### Task requirements
When you reach the line containing "Image resolution: width=644" in the entries below, repeat it and each line after it exactly until the entries end.
+===+
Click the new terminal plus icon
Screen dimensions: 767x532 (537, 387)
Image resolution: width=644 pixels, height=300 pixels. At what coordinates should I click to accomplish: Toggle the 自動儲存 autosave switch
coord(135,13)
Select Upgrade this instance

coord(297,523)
+===+
### Completed task
Image resolution: width=644 pixels, height=300 pixels. At what coordinates should I click to accomplish: Toggle the 自動儲存 autosave switch
coord(135,13)
Select Upgrade this instance

coord(297,523)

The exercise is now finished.